● **WHAT THE EXERCISE ASKS**
Retype, word for word, every line of the records below starting at the one that contains "The height and width of the screenshot is (416, 623)." and ending at the one that contains "Given: Click the mapping"; include both of those lines and nothing more.

● **Stored items**
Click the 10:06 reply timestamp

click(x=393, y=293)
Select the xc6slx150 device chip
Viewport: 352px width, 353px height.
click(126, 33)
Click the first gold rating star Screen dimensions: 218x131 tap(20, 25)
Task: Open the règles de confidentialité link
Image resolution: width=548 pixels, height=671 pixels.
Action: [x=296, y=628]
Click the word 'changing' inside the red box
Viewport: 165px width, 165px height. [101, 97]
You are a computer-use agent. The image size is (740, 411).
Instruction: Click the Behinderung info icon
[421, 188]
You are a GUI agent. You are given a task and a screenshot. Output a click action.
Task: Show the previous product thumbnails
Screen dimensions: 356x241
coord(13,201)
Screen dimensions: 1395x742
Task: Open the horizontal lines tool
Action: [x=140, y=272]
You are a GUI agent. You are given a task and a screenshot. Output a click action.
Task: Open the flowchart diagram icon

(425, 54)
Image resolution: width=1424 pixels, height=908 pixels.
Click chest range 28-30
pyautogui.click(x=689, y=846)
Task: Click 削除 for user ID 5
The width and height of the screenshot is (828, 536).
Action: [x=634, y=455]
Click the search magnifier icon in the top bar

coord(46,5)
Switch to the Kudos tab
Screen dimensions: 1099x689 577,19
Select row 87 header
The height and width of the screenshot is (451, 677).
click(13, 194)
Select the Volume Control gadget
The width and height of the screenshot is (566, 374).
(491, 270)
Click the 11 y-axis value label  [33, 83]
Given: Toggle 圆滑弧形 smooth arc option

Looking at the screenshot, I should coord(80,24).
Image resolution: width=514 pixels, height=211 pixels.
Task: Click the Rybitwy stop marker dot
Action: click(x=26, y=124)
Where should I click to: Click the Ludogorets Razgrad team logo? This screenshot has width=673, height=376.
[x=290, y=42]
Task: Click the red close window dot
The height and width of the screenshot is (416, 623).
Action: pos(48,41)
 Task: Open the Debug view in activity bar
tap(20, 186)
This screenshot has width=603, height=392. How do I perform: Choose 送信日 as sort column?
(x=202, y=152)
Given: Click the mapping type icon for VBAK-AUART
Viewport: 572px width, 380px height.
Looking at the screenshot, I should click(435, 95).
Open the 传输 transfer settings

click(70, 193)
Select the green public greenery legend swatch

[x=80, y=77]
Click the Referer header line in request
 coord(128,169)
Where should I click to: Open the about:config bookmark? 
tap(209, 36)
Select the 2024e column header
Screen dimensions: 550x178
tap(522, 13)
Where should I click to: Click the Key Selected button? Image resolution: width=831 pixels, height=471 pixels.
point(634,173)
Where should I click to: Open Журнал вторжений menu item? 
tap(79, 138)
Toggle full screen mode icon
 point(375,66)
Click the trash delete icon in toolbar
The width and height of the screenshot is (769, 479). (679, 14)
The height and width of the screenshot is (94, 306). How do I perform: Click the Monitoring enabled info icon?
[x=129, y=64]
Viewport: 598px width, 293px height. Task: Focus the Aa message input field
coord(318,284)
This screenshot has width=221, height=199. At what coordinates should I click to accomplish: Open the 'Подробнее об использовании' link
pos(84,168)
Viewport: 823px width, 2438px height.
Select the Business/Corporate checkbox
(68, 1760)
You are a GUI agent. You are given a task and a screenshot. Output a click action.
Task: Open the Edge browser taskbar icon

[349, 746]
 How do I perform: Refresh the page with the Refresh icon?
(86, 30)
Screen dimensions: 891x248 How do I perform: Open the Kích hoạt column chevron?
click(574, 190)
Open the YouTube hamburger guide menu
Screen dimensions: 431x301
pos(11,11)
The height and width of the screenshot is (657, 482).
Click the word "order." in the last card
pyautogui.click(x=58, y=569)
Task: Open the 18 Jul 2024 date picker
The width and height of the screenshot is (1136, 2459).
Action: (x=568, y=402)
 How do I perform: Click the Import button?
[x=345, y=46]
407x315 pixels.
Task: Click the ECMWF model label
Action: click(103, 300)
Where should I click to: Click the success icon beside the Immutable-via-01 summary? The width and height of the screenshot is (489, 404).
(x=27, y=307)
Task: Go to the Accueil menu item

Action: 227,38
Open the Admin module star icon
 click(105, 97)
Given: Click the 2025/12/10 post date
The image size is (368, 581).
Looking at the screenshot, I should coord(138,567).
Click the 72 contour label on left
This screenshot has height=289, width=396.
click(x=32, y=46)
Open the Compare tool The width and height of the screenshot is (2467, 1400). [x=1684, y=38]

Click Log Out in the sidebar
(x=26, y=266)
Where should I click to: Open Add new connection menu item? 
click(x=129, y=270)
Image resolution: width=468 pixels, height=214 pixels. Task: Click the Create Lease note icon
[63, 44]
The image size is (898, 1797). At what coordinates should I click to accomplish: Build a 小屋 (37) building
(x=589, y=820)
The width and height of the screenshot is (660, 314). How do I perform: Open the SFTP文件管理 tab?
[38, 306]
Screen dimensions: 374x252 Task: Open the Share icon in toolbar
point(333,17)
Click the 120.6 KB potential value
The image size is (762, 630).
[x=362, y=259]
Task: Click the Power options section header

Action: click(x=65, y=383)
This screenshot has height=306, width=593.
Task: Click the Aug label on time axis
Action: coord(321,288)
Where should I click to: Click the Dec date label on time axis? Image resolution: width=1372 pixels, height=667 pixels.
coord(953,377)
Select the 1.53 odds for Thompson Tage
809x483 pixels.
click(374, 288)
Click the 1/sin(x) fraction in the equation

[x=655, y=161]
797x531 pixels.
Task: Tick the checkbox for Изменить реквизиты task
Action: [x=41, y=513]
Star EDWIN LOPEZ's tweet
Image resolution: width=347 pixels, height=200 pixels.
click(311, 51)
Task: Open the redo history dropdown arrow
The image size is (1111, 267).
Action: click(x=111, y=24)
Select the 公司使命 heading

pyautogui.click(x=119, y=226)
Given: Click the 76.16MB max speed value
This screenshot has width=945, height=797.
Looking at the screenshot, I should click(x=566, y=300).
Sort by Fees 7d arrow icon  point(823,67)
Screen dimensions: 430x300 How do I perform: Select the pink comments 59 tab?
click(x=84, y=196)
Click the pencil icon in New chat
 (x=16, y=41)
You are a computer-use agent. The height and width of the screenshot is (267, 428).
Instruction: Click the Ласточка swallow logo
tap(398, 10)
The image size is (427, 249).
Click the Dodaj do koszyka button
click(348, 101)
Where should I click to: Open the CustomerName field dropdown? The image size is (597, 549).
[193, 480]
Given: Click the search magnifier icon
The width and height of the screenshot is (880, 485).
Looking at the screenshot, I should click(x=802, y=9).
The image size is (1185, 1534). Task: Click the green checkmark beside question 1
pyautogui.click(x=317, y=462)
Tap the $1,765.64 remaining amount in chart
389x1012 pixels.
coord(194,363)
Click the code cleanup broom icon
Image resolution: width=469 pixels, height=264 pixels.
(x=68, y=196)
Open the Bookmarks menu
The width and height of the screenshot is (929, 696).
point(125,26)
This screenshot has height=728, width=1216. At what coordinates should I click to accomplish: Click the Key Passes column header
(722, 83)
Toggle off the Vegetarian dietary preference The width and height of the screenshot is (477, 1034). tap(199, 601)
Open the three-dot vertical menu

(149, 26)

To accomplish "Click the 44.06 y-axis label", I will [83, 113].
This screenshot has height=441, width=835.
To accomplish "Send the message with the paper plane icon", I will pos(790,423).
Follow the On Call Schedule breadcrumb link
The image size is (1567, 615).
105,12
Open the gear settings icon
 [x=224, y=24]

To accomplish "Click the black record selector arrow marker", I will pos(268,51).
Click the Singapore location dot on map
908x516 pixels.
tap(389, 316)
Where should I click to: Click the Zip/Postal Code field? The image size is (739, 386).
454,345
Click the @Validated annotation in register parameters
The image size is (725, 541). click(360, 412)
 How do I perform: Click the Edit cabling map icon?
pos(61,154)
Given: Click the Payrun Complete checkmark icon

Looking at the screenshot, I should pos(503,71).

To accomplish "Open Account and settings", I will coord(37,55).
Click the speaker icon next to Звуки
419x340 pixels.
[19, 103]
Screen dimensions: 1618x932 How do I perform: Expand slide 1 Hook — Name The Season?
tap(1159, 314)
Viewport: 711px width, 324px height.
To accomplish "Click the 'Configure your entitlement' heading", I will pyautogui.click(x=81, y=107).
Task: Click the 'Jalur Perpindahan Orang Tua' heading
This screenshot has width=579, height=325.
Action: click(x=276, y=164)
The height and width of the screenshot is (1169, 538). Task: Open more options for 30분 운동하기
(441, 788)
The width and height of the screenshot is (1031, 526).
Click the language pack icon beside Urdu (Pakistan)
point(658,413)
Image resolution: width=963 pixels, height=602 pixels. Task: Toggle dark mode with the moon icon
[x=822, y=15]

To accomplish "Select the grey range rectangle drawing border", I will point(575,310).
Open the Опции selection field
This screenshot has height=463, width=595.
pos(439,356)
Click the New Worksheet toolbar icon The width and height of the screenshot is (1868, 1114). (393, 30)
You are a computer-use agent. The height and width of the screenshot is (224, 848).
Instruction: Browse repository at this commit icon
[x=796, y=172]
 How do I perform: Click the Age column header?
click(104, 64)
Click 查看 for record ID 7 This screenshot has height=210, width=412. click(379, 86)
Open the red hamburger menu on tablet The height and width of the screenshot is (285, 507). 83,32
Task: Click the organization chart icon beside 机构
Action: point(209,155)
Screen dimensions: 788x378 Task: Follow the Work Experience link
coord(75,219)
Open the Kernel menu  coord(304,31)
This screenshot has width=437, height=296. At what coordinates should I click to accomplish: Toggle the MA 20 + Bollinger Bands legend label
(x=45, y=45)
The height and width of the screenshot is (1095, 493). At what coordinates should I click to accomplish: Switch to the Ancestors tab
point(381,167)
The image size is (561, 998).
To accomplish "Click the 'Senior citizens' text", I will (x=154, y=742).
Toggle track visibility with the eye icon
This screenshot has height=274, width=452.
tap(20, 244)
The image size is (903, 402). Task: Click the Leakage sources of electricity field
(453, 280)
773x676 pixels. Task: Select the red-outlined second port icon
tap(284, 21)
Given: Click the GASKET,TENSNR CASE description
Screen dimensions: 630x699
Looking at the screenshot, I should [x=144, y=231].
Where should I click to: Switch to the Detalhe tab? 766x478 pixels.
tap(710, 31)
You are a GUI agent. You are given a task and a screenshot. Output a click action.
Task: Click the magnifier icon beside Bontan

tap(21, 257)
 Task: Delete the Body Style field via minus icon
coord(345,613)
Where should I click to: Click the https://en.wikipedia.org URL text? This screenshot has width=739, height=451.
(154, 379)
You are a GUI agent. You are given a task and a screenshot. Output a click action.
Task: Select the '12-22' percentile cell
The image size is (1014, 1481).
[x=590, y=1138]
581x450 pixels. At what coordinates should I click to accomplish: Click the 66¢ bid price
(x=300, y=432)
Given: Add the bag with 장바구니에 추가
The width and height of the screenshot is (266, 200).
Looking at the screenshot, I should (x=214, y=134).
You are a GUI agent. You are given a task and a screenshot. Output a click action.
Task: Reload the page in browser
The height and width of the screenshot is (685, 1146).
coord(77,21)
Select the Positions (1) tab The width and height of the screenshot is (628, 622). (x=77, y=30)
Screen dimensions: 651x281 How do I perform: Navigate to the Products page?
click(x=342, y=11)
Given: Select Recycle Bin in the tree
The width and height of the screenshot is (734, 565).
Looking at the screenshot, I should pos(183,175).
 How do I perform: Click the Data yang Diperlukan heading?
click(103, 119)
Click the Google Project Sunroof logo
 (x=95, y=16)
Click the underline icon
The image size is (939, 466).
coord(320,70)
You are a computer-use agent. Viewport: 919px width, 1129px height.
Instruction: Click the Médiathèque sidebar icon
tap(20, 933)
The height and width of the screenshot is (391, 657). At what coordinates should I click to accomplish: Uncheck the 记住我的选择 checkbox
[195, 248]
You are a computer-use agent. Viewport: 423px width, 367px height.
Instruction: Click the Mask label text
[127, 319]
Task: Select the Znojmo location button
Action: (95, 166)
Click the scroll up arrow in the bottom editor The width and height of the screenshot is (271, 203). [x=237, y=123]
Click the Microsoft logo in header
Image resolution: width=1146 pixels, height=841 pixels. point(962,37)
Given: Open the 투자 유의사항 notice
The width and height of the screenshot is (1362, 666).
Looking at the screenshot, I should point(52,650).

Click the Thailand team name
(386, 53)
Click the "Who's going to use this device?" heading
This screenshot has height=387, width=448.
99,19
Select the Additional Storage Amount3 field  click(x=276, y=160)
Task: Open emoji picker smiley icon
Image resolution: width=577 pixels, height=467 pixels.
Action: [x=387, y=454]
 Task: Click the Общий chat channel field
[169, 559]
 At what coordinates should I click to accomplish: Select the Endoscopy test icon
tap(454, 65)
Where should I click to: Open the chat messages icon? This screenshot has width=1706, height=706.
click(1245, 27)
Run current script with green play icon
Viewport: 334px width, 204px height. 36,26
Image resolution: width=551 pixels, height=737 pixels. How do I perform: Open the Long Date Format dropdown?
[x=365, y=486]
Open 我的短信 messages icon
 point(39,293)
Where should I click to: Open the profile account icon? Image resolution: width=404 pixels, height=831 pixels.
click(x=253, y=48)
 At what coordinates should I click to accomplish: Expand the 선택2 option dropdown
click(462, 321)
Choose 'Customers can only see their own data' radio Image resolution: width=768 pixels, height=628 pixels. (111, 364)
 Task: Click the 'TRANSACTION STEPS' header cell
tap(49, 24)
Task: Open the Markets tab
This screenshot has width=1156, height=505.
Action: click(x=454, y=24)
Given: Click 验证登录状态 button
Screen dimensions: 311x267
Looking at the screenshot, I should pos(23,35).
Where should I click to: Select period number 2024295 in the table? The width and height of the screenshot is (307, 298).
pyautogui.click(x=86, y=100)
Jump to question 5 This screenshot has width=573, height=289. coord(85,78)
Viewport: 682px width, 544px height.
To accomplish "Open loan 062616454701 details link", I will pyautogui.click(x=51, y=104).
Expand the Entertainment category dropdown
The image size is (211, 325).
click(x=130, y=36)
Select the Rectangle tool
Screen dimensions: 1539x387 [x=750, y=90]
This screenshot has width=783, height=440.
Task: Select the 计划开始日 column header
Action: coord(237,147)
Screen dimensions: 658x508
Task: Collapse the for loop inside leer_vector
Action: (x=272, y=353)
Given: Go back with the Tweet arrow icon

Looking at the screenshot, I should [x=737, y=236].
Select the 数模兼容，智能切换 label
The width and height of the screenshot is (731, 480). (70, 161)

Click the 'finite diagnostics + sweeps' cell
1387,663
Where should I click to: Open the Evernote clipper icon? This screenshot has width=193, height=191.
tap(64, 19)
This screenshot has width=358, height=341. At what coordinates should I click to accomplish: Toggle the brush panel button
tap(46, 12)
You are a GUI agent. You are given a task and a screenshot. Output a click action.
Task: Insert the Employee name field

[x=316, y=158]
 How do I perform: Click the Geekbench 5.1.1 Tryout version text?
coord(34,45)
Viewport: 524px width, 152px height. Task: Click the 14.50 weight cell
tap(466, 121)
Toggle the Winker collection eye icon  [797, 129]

● **SOLUTION**
The height and width of the screenshot is (416, 623).
Action: pos(48,41)
 Task: Open the Debug view in activity bar
tap(20, 186)
This screenshot has width=603, height=392. How do I perform: Choose 送信日 as sort column?
(x=202, y=152)
Given: Click the mapping type icon for VBAK-AUART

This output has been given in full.